Le texte, éclectique, mêle des mesures sur la formation, les transmissions d'exploitation, ou encore l' « accélération des contentieux » en cas de recours contre des projets de stockage d'eau ou de construction de bâtiments d'élevage, en dépit d'alertes du Conseil d'État sur des « risques de constitutionnalité ». « Nous n'avons pas la même lecture du texte », a assumé le ministre. Le gouvernement sollicite également le droit de modifier par ordonnance la répression de certaines atteintes à l'environnement, en requalifiant par exemple des sanctions pénales en sanctions administratives.

Les députés ont approuvé samedi ce volet contesté, en dépit de critiques de la gauche, qui, outre son opposition au fait de légiférer par ordonnances, s'inquiète de voir cette réévaluation de l'échelle des peines se faire au détriment de la protection de l'environnement. Le ministre a annoncé que le périmètre de ces ordonnances serait inscrit « dans le dur » d'ici l'arrivée du texte dans l'hémicycle, pour que les députés puissent voter en connaissance de cause. Les élus ont également fait un pas vers un « droit à l'erreur » des agriculteurs, en approuvant, à l'initiative de LR, le fait que « la bonne foi » d'un exploitant « est présumée » lors d'un contrôle administratif.

Les GFAI retoqués

Le gouvernement a en revanche connu un revers sur un article-clé qui doit instaurer des Groupements fonciers agricoles d'investissement (GFAI). Ces structures doivent lever de l'argent auprès d'investisseurs publics ou privés afin d'acheter des terres et les louer à de nouveaux agriculteurs n'ayant pas forcément les moyens d'acheter. Mais une coalition des composantes de l'opposition a supprimé la mesure, invoquant un risque de « financiarisation » de l'agriculture, voire d'envolée des prix du foncier.

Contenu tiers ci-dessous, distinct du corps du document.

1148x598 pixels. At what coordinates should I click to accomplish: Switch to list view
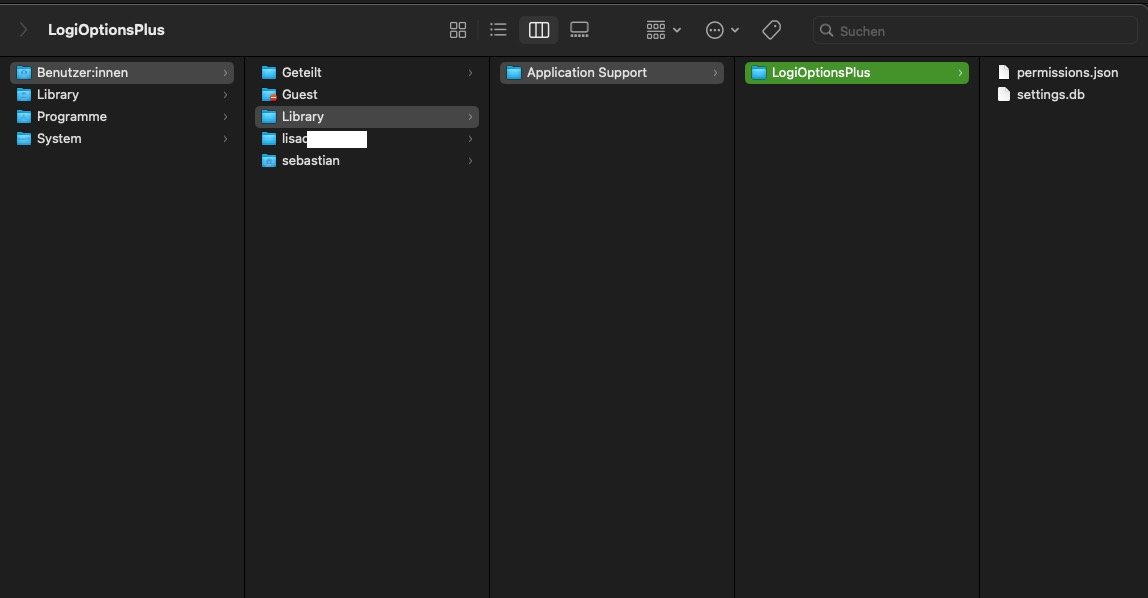point(498,30)
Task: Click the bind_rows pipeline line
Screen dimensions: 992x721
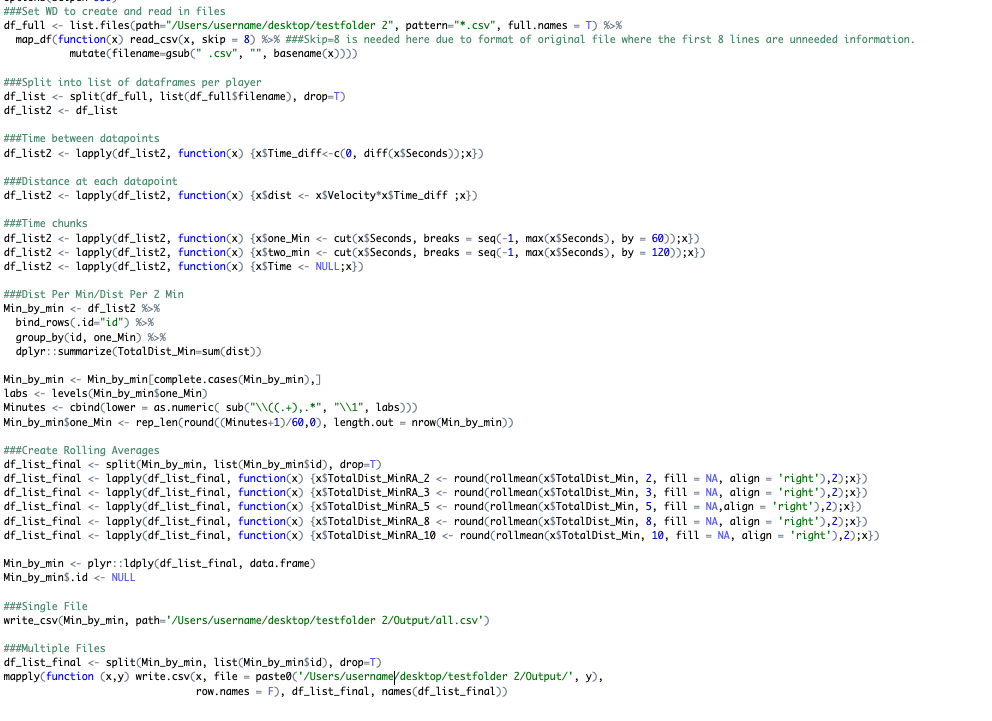Action: pyautogui.click(x=74, y=323)
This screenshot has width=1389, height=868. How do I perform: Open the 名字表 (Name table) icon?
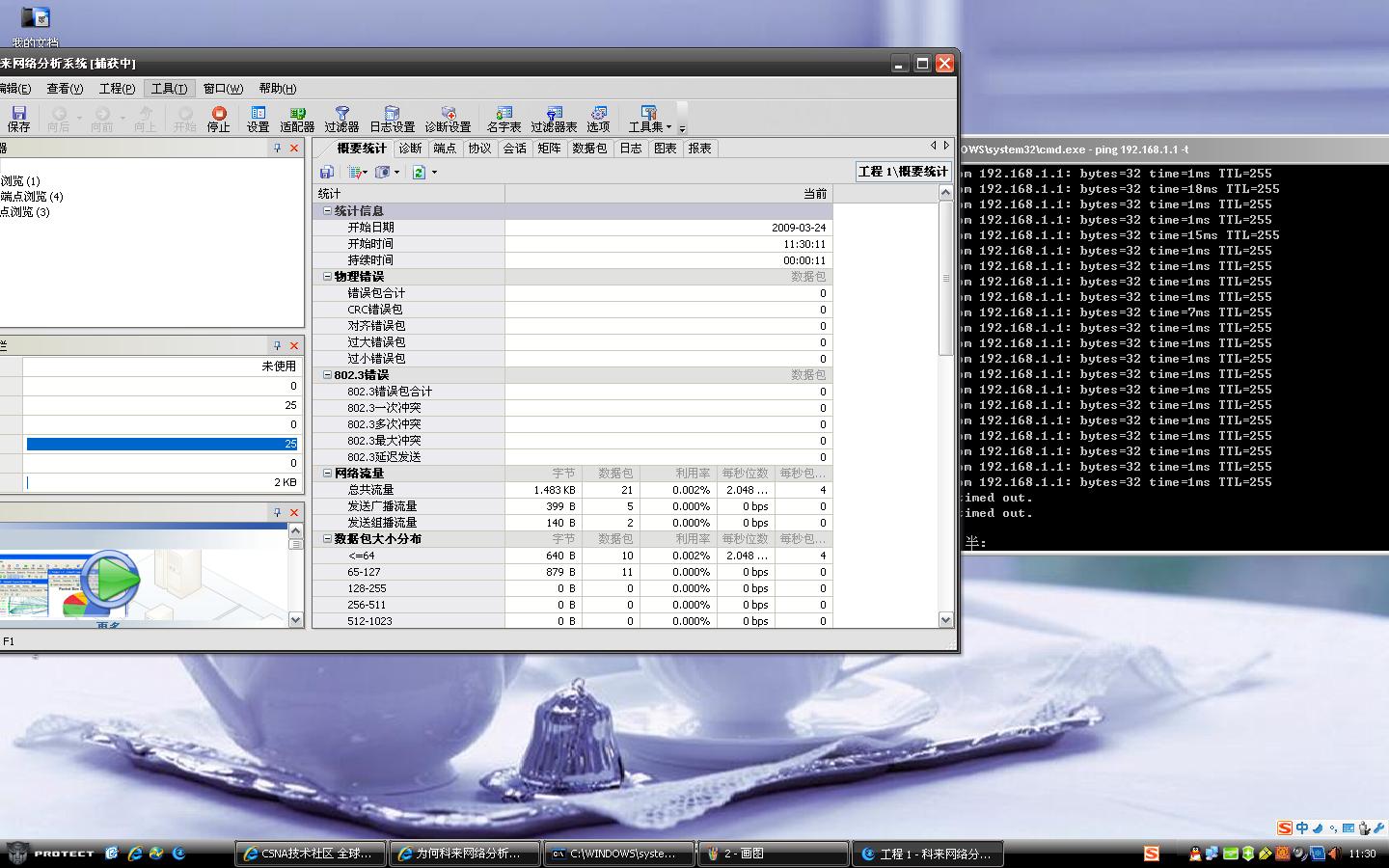click(504, 119)
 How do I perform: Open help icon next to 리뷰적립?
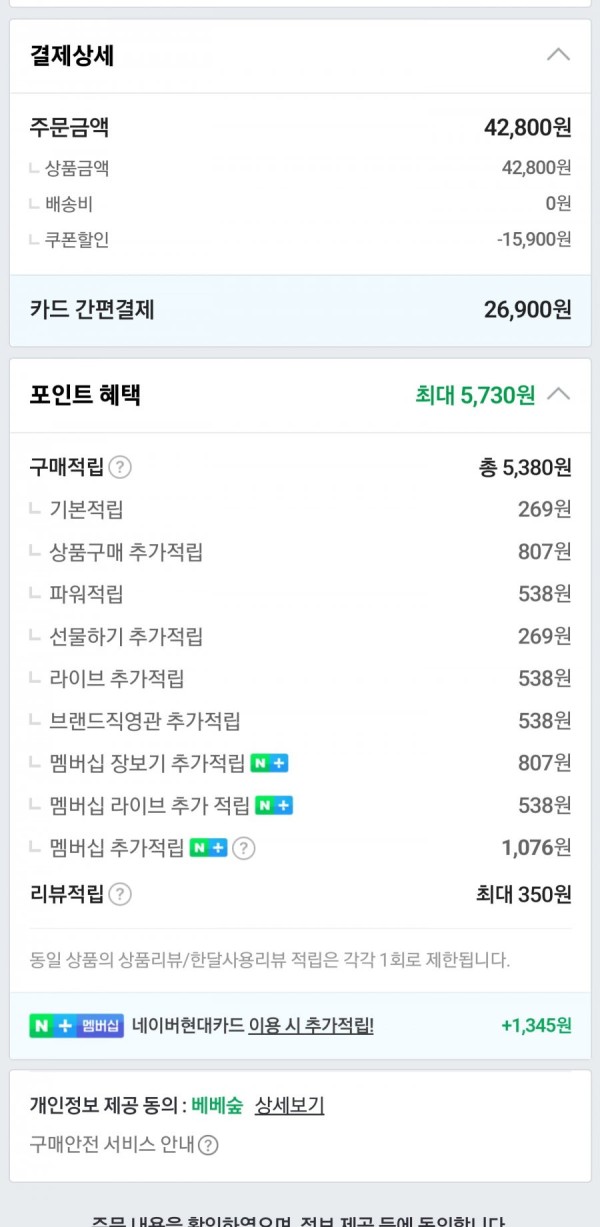pyautogui.click(x=120, y=894)
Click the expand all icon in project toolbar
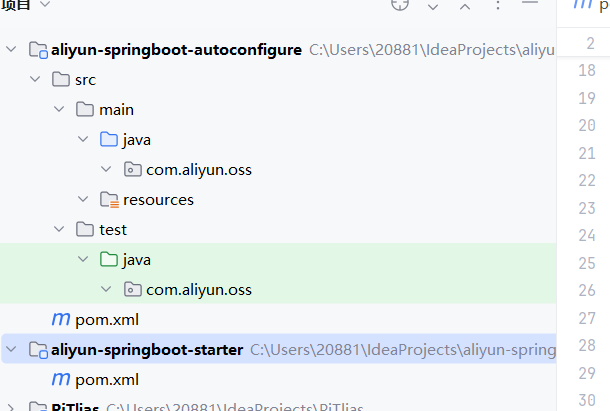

Le camp présidentiel s'en défend et une réécriture pourrait être proposée dans l'hémicycle. Son projet de loi prévoit également de consacrer « l'agriculture, la pêche, l'aquaculture » et le pastoralisme comme étant « d'intérêt général majeur », notamment dans le but de faciliter le parcours administratif des projets de structures de retenues d'eau ou de bâtiments d'élevage hors-sol. L'article sera réécrit en séance mais des élus et des juristes restent circonspects sur sa portée, la protection de l'environnement ayant une valeur constitutionnelle alors que cet intérêt général majeur est inscrit dans une loi simple. Le texte doit désormais être examiné dans l'hémicycle à partir du 14 mai.